Another lovely post Glenn. I too am growing weary of this era.

I think you're right that one of the principle reasons we're seeing the very young/very thin era is that the designers want their clothes to be the focus. The model is reduced to walking clothes hanger, and must look the part.

I do however detect a second reason. I believe that designers (consciously or not) are attracted to what we might call the 'sexual potentiality' in these girls. They have the height of adult women, but their sexual characteristics have yet to fully form. The 'budding' woman is more exciting to designers than a static one, because she includes an idea of transformation that they want their clothes to be associated with. Designers have an opportunity to capture this metamorphosis with their own cocoons. Sexual potentiality is privileged over sexuality, with the hope that the clothes take on a potentiality of their own, or convey potentiality itself.

I'm not saying it works, I'm just saying I see it AT work.

Thanks for that post. I absolutely agree. These models are too young, too skinny and yes, they are human beings displaying what society demands. Never mind the outfits. Our society is driven the overall trend towards younger women, women who look like very young teens.
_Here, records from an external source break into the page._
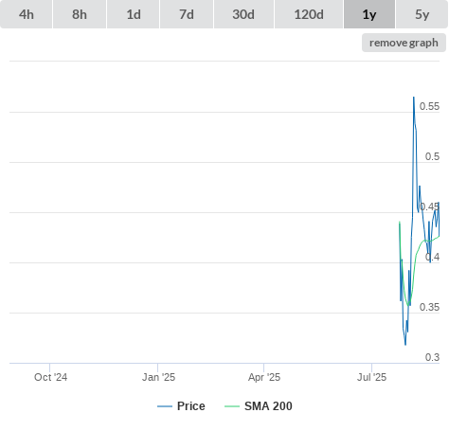Show the 7d chart range
Screen dimensions: 449x431
[187, 14]
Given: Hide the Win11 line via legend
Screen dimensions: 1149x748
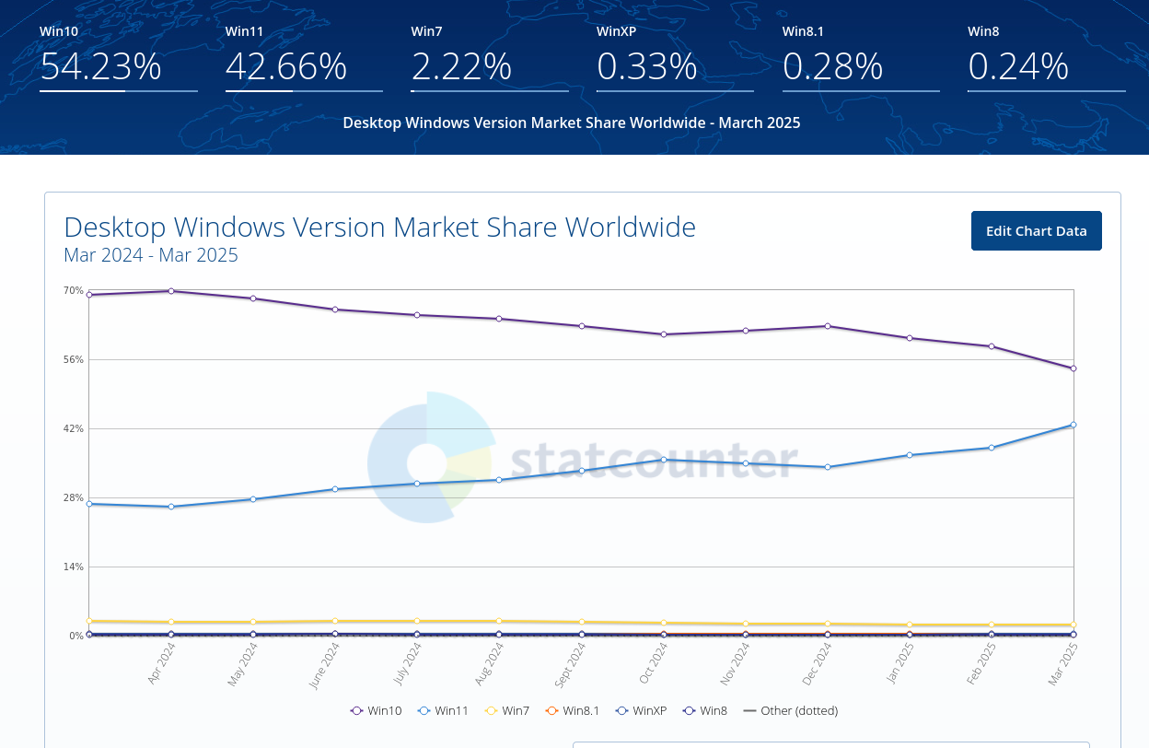Looking at the screenshot, I should pos(443,710).
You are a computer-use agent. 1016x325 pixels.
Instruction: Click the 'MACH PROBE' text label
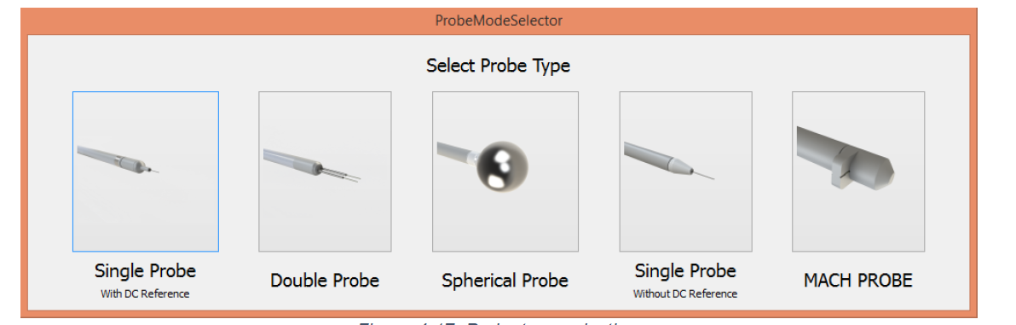coord(858,281)
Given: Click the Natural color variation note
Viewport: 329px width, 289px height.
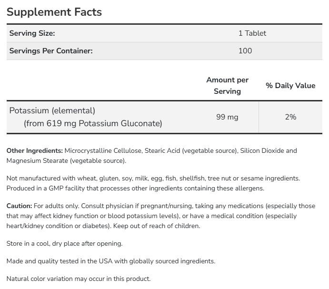Looking at the screenshot, I should pos(78,279).
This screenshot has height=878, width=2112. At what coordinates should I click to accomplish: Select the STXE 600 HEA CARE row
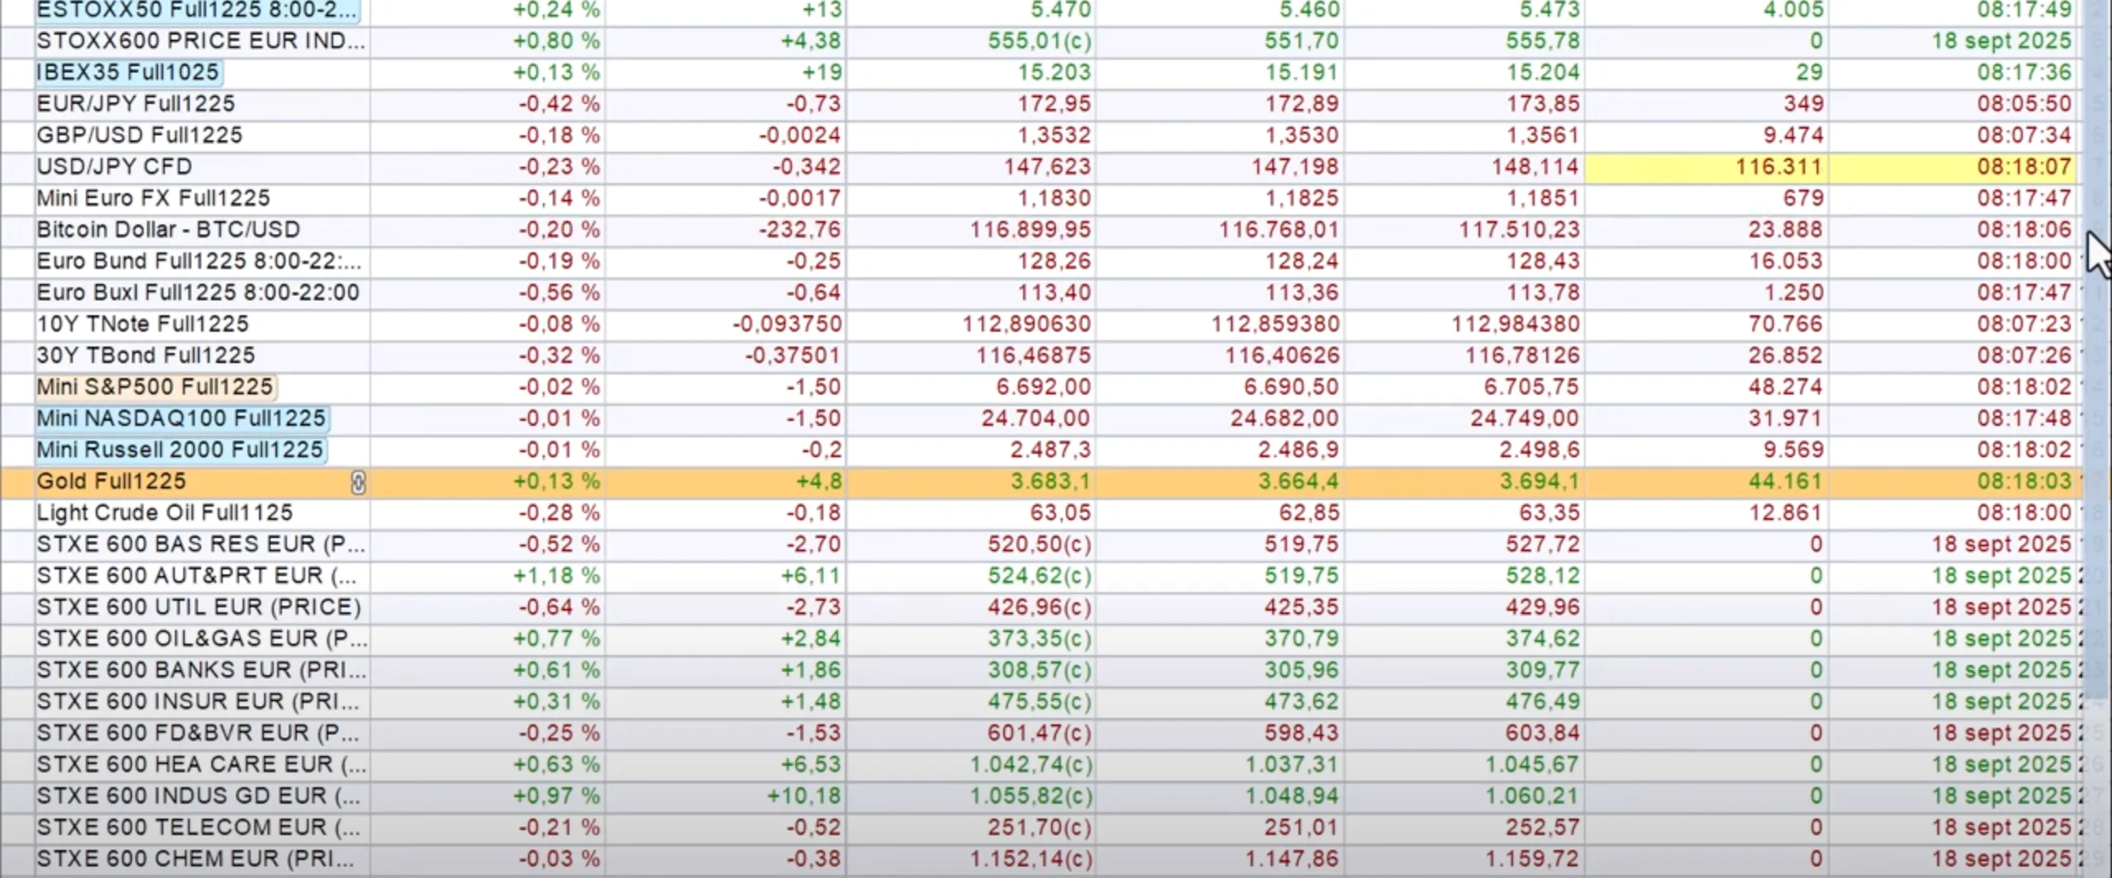(200, 765)
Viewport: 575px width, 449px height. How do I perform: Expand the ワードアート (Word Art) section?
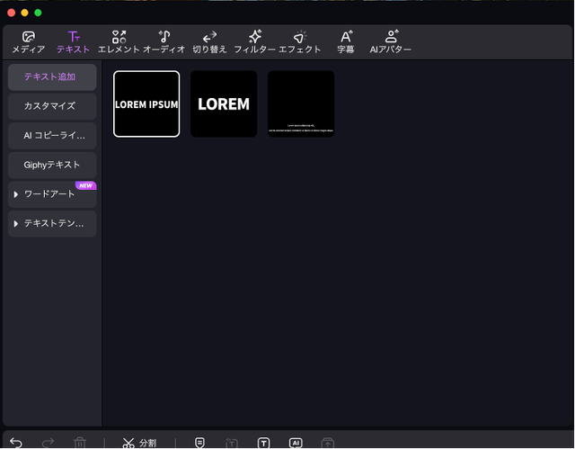pyautogui.click(x=52, y=193)
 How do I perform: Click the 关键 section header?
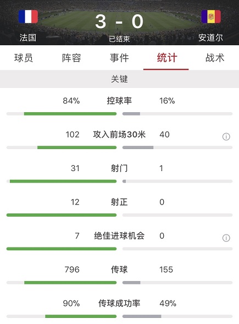[119, 79]
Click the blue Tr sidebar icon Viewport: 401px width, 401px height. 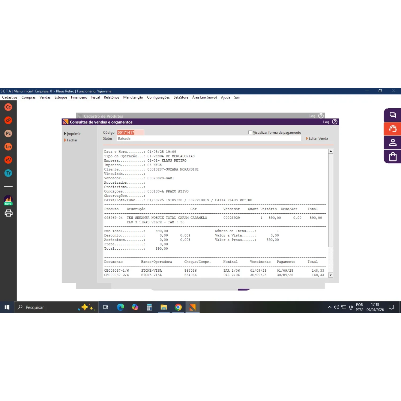[8, 173]

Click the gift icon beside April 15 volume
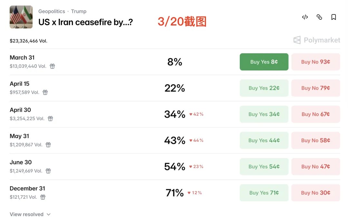pyautogui.click(x=45, y=92)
This really reflects somewhat the needs and underlying thought currents of what we as society have become. In the late 1940's and 1950's models were much different because society as a whole went through the evils of depression, war etc. so the models were plumper and more mature because we were not. Today the models are young and skinny because we are not. With a depression peaking out over the brim of the horizon it will be interesting to see where the trend will go in the next 20 years.